The dreaming Berta wanted to come to her corpse’s aid, to close Rudolf’s and Little Berta’s mouths, but scream as her body might, it was voiceless. The strain only made something crack in her head. The children could see clearly how the corpse had begun bleeding from its eyes, nose, and ears. They pointed at it with their spindly fingers, giggled, and chanted their song more ghoulishly and boisterously than ever.
“Life as such. Life as such. Did you deny it?”
“Life as such. Life as such. Did you steal it?”
“The weight of things. The weight of things. Did you forget it?”
“The weight of things.
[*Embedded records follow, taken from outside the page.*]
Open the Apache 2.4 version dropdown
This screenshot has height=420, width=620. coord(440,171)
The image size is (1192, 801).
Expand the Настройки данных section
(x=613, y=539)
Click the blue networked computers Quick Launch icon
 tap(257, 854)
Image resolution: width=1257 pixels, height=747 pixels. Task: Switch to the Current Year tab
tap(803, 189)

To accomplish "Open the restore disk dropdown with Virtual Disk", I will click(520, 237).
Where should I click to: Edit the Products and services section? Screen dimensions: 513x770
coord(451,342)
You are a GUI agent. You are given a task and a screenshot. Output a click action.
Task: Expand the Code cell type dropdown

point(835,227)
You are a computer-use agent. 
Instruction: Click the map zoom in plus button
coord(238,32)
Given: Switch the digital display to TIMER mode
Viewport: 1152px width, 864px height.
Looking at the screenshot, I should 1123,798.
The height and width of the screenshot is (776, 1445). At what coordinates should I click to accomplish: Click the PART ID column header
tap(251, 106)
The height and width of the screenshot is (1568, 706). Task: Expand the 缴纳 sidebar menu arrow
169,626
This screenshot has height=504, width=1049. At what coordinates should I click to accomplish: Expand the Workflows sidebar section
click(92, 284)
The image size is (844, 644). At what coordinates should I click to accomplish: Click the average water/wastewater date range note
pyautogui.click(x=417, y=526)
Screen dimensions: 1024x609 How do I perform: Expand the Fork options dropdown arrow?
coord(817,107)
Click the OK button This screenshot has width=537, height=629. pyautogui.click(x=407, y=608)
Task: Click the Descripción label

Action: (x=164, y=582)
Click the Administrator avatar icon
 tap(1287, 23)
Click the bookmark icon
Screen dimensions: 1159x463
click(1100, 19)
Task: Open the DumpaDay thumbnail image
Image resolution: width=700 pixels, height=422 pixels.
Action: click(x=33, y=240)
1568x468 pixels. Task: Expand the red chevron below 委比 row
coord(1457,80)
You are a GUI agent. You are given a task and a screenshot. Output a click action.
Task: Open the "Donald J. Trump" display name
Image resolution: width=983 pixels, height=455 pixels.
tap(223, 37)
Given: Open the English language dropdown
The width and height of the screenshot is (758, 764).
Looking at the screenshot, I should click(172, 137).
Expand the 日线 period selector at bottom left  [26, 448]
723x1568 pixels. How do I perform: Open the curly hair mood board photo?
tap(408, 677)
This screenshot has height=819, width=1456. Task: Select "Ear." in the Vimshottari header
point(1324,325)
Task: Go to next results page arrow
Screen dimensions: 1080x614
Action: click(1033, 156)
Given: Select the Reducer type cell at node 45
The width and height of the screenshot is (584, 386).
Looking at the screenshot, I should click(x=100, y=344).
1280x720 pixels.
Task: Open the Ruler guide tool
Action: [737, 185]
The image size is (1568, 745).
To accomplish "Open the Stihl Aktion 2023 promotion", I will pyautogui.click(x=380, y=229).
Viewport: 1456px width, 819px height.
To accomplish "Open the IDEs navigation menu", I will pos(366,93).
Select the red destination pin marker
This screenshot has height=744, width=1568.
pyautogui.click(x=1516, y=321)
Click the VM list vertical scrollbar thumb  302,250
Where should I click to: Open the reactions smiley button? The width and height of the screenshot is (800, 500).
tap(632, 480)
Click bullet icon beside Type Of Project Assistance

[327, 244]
The weight of things. Did you dream it?”
And at that they returned to dancing in their strangely disjointed manner.
“Soon they’ll come to lock away the corpse! Soon they’ll come and seal up the apartment! Rudolf! Berta! This living room will become a coffin! Rudolf! Berta! This apartment will become a grave!”
Wilhelm came, along with the work crew who’d been employed to seal off apartment 12 in building 13 on Allerseelengasse, to keep the stench of rot inside.